Tallada en madera de cedro y heredada entre generaciones, esta pieza de Chiapa de Corzo concentra historia, devoción, oficio artesanal y una identidad comunitaria que sigue viva en la Fiesta Grande de Enero
Primer Plano Magazine / Noé Juan Farrera Garzón
Antes de colocarse sobre el rostro de un danzante, la máscara de parachico ya ha recorrido un camino de historia, creencias y respeto por la naturaleza.
En Chiapa de Corzo, cada pieza tallada en madera de cedro es mucho más que una artesanía. Es un símbolo donde convergen el misticismo, el sincretismo religioso y una de las expresiones culturales más reconocibles de Chiapas.
La máscara nace en el taller, entre el aroma del cedro recién tallado y las manos pacientes de los artesanos. Ahí, la madera deja de ser materia prima para convertirse en rostro ceremonial, memoria comunitaria y continuidad familiar.
Su origen popular se vincula con la leyenda de María de Angulo, situada en el siglo XVIII. La tradición cuenta que habitantes del antiguo pueblo de Chiapa se cubrieron el rostro con máscaras de rasgos europeos para divertir al hijo enfermo de una noble española. Al preguntar quiénes eran aquellos personajes, la respuesta habría sido: “Para el chico”. Con el tiempo, esa expresión dio nombre a los parachicos.
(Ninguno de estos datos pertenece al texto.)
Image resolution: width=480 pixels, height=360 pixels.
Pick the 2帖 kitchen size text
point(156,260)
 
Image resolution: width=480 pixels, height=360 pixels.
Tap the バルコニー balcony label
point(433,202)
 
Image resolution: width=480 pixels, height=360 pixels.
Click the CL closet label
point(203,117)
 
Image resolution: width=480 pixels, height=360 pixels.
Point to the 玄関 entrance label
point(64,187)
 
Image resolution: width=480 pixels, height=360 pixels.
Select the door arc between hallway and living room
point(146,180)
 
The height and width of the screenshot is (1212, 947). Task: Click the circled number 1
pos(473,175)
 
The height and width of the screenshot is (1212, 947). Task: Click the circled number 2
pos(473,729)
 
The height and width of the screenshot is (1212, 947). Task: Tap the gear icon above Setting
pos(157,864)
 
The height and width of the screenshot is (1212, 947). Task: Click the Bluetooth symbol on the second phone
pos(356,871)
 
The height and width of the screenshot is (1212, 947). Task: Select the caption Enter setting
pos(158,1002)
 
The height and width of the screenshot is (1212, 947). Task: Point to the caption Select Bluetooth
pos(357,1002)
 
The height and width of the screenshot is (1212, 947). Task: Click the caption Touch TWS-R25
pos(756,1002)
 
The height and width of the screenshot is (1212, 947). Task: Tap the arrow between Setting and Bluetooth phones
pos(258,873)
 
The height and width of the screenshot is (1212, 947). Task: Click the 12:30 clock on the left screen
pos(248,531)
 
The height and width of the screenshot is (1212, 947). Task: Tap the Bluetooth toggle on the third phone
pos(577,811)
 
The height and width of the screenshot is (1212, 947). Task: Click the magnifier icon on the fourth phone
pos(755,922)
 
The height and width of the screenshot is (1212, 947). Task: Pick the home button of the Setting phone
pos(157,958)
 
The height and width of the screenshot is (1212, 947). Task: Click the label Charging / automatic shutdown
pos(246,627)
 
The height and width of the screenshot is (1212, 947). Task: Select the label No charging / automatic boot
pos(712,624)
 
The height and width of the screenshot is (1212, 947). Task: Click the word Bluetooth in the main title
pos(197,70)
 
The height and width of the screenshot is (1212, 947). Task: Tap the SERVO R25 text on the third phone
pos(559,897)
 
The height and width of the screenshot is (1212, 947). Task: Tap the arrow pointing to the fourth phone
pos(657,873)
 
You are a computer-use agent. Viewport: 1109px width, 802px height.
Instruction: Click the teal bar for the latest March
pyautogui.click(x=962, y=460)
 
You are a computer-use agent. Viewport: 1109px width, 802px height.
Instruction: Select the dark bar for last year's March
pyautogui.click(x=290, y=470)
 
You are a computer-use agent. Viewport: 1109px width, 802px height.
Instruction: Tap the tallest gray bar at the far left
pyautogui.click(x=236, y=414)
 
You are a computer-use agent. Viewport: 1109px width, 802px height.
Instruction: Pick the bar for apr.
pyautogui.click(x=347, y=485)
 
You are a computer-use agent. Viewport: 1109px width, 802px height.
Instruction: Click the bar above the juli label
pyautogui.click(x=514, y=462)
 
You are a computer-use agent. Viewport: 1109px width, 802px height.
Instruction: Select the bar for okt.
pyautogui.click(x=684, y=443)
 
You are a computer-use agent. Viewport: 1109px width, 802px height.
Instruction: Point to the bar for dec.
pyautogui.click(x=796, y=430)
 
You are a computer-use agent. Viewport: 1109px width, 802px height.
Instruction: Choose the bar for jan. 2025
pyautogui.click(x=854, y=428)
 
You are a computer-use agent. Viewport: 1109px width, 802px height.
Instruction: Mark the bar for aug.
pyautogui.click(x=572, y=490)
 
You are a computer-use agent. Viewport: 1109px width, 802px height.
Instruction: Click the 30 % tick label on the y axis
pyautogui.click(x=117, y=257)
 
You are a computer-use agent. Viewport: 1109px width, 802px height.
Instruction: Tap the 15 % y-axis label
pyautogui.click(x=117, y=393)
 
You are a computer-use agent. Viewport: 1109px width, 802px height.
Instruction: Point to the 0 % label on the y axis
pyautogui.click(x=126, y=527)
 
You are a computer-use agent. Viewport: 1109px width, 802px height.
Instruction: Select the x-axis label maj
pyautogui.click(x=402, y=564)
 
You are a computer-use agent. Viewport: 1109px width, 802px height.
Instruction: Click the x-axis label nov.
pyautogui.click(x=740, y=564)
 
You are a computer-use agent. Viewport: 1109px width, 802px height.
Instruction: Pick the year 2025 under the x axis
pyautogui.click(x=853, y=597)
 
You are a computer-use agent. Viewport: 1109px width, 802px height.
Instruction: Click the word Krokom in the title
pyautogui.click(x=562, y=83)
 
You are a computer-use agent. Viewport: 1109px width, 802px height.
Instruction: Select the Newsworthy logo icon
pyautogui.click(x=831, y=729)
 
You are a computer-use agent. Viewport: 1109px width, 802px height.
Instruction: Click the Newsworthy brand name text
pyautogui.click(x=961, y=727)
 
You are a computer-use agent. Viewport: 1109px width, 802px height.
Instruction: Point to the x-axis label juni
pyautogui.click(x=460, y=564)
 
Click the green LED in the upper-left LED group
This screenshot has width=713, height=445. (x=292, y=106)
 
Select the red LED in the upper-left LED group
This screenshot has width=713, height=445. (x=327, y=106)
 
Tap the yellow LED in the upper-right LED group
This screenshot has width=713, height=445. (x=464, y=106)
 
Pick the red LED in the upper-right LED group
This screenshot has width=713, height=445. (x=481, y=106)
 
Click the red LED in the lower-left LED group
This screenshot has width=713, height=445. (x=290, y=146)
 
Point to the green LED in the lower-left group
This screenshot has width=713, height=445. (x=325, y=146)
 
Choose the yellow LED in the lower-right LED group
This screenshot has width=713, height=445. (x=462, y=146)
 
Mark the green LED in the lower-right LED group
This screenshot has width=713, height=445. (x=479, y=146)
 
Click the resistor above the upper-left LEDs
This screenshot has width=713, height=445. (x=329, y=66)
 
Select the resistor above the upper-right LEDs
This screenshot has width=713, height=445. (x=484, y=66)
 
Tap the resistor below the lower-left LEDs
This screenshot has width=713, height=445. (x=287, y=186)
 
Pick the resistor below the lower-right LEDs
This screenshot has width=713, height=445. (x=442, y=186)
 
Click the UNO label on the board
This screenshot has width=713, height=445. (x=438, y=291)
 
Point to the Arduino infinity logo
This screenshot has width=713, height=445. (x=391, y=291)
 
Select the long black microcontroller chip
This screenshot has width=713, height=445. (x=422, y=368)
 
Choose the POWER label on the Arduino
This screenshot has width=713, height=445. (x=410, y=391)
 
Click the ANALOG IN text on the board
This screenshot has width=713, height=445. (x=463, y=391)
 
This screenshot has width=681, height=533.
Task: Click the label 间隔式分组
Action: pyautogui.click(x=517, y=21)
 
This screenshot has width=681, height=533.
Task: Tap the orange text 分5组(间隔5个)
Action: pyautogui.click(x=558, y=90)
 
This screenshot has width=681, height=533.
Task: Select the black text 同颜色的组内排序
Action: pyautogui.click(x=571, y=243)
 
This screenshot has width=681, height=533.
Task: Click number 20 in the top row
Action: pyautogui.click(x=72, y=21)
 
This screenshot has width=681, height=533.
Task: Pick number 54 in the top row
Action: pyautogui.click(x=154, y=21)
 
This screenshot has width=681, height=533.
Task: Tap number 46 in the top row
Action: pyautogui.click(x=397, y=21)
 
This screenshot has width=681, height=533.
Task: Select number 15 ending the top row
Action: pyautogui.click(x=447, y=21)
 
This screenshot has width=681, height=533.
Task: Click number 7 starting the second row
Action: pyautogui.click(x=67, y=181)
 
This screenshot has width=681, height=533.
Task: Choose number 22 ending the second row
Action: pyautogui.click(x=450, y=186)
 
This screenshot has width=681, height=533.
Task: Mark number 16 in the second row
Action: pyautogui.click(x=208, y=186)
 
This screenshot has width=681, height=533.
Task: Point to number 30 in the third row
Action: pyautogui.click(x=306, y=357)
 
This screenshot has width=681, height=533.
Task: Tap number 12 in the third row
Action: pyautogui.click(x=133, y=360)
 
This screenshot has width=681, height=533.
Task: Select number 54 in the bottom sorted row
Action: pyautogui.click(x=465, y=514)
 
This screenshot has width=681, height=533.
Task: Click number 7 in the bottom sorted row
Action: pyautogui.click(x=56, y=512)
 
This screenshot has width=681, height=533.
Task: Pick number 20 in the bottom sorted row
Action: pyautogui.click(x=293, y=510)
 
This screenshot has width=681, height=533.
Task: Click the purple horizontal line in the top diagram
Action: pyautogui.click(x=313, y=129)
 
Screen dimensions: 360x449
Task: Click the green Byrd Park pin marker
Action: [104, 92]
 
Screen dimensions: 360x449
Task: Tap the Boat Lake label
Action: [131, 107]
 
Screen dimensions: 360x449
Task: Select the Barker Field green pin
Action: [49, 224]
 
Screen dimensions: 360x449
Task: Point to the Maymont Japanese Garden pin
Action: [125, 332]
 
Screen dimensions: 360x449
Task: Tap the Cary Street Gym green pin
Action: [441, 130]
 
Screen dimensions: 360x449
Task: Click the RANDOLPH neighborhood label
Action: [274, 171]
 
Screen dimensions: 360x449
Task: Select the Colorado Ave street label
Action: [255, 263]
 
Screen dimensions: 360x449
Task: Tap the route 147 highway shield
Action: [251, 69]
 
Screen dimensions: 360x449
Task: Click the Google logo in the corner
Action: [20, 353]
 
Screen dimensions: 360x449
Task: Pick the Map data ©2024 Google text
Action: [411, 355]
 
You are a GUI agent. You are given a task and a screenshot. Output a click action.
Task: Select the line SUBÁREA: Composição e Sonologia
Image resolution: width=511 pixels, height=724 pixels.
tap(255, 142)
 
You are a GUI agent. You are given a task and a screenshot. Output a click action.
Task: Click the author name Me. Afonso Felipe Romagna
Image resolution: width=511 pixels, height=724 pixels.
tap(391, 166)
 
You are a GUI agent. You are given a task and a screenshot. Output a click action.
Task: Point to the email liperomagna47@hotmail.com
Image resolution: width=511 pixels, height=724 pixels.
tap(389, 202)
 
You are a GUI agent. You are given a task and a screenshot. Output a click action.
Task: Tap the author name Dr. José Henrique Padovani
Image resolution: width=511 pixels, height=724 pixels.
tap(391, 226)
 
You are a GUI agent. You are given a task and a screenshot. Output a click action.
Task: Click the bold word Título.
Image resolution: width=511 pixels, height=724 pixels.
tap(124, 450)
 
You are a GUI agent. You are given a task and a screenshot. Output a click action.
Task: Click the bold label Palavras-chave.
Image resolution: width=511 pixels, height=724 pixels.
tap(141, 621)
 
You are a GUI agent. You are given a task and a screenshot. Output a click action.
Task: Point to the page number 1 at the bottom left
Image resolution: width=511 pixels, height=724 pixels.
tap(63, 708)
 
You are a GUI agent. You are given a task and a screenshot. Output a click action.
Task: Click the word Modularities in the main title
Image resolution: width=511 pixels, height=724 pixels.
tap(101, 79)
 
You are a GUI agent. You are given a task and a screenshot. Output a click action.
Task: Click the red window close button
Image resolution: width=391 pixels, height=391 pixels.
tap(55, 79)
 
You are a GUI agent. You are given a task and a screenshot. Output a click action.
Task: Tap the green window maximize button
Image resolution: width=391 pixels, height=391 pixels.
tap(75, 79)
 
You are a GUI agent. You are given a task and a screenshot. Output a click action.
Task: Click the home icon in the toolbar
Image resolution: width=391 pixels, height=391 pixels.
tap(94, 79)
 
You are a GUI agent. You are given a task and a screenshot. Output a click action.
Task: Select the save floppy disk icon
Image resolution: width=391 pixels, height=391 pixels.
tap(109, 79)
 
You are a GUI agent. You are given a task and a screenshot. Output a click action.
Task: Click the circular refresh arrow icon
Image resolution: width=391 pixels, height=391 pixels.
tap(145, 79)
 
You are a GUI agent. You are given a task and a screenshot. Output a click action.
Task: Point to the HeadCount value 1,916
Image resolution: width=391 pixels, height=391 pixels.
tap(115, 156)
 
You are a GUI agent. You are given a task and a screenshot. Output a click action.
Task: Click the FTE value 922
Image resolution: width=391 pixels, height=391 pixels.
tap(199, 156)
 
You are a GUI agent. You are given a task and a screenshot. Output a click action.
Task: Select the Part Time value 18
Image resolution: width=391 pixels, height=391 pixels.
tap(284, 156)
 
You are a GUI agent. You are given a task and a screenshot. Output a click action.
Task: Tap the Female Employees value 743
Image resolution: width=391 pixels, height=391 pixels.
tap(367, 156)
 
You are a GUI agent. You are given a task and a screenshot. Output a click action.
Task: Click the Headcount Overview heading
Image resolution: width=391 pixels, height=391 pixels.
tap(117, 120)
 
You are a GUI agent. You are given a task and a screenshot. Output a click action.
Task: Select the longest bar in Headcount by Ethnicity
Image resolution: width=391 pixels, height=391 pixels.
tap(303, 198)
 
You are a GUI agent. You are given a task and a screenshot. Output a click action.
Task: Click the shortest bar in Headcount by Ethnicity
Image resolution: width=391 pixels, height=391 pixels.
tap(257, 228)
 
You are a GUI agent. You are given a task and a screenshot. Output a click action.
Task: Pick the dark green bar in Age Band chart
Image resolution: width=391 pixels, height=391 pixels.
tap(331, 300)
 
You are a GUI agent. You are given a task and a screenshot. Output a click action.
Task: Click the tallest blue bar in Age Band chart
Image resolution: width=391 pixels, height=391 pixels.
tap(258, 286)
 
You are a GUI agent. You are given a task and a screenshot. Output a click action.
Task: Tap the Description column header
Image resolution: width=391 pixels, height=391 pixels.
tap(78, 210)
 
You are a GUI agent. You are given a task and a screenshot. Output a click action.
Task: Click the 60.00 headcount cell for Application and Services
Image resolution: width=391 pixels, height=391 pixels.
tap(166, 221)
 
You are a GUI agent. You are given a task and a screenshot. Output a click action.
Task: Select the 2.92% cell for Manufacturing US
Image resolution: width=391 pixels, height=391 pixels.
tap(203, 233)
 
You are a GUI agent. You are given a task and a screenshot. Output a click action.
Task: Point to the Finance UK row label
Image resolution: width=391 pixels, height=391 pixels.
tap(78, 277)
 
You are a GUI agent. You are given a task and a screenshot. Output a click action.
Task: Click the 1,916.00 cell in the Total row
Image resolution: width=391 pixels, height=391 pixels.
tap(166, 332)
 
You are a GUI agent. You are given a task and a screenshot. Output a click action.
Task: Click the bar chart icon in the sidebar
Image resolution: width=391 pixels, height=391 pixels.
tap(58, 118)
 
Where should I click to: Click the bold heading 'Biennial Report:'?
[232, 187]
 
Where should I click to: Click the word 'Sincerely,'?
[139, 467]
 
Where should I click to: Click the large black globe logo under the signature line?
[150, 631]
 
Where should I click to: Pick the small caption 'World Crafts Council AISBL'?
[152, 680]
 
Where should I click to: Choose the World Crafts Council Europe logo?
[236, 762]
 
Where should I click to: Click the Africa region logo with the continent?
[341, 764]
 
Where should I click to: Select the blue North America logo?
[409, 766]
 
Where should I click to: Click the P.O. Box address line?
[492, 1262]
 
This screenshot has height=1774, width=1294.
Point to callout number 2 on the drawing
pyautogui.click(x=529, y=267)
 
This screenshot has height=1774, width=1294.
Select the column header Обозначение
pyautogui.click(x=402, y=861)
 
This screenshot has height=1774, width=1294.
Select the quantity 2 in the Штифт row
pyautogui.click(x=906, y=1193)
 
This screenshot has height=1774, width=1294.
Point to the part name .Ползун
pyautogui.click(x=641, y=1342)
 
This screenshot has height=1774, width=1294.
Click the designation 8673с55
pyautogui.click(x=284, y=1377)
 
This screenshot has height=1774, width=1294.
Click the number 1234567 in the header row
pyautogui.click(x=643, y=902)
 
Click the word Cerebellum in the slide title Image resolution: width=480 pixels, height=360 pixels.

Pero detrás de esa leyenda existe una lectura más profunda. La máscara expresa el encuentro entre el mundo indígena y la herencia colonial española. Sus facciones serenas, mejillas sonrojadas, ojos claros y, en ocasiones, un bigote delicado evocan un rostro europeo; su sentido espiritual, en cambio, pertenece a la identidad chiapaneca.
Al portarla, el danzante deja de ser sólo individuo. Se integra a una comunidad ritual de alegría, gratitud y devoción durante las celebraciones dedicadas al Señor de Esquipulas, San Antonio Abad y San Sebastián Mártir, realizadas del 4 al 23 de enero.
Uno de los aspectos menos conocidos es el misticismo que rodea la elaboración de la pieza. Entre artesanos persiste la creencia de que el cedro debe obtenerse durante la luna llena, porque se considera que así la madera adquiere mayor resistencia y durabilidad.
Ese vínculo con la naturaleza también se expresa en el respeto por los árboles. Muchos artesanos prefieren trabajar con madera de ejemplares caídos de manera natural, alcanzados por un rayo o que ya concluyeron su ciclo de vida, antes que derribar árboles sanos.
Cada máscara es tallada completamente a mano. No existen dos iguales. En cada una queda la experiencia, sensibilidad y estilo de quien la trabaja.
Después del tallado, la pieza recibe capas de pintura con esmaltes o acrílicos que resaltan sus rasgos tradicionales. Así queda lista para acompañar al parachico junto con el sarape multicolor, la montera de ixtle, las chalinas bordadas y el chinchín que marca el ritmo de la danza.
En Chiapa de Corzo suele decirse que “el parachico nace, no se hace”. La frase resume el arraigo de una tradición donde portar la máscara implica compromiso con la comunidad, la historia familiar y una identidad que atraviesa generaciones.
Muchos artesanos heredaron el oficio de padres o abuelos. Hoy lo enseñan a hijos y aprendices para mantener viva una técnica que ha resistido al tiempo, al mercado turístico y a la tentación de convertir una tradición profunda en simple objeto decorativo.
La máscara de parachico no es sólo un recuerdo para visitantes. Es el rostro visible de un sincretismo que unió culturas, de un misticismo que aún acompaña a los talleres y de una tradición que sigue viva porque hay quienes entienden que cada veta de cedro también guarda la historia de Chiapas.